THE OPENING OF THE SKULL

Two methods are adopted in the exposure of meninges and brain—craniectomy and craniotomy.

Craniectomy implies the formation of a scalp-flap, exposure of the bone, trephining of the skull, and enlargement of the gap to the required size and shape.

Craniotomy implies the formation of a flap of scalp and bone in one, and the exposure of an area of dura and brain directly proportionate to the size of the bone-flap.

Craniectomy.

After the application of protective gauze and tourniquet, the scalp-flap is framed according to the requirements of the case. If the tourniquet is used, the knife is entered at one extremity of the proposed flap, carried down to the bone—through gauze and scalp in one—and the incision completed in a single sweep. Under other circumstances, digital pressure is applied to the main flap-supplying vessel, e.g. the temporal artery over the base of the zygoma, or else Kredel’s clamps or Vorschütz’s hæmostatic safety-pins are passed in such a manner as to control bleeding from the main supplying vessel. In the event of bleeding, the surgeon goes along quietly, deepening his incision and seizing each vessel as exposed.

In turning down the scalp-flap it is usually recommended that the pericranium should be included. This is quite unnecessary, and, under certain circumstances, should certainly be omitted (see [p. 129]). It should be stripped away from the underlying bone as required.

Fig. 7. Hudson’s Trephine. Showing the usual method of using the spiral perforator, spiral follower, and enlarging burr.

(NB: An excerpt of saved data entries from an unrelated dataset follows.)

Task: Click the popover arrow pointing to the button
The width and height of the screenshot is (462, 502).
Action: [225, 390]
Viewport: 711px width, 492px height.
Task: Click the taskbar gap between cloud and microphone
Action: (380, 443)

The trephining may be carried out with the hand-trephine, or by means of saws, burrs, and trephines driven by electricity. With the exception of a few words on Hudson’s trephine, I do not propose to discuss the relative advantages and disadvantages of these mechanically-driven instruments. I hold the opinion that the hand-driven instrument is sufficiently rapid in its work, that it is infinitely safer, and that the surgeon should accustom and perfect himself with those instruments which are to him most convenient and most portable. He will not always be conducting his operations in a perfectly equipped hospital, much of his work will be carried out in the nursing home or in the country. Whatever method be adopted, the operator should use those instruments to which he is most accustomed.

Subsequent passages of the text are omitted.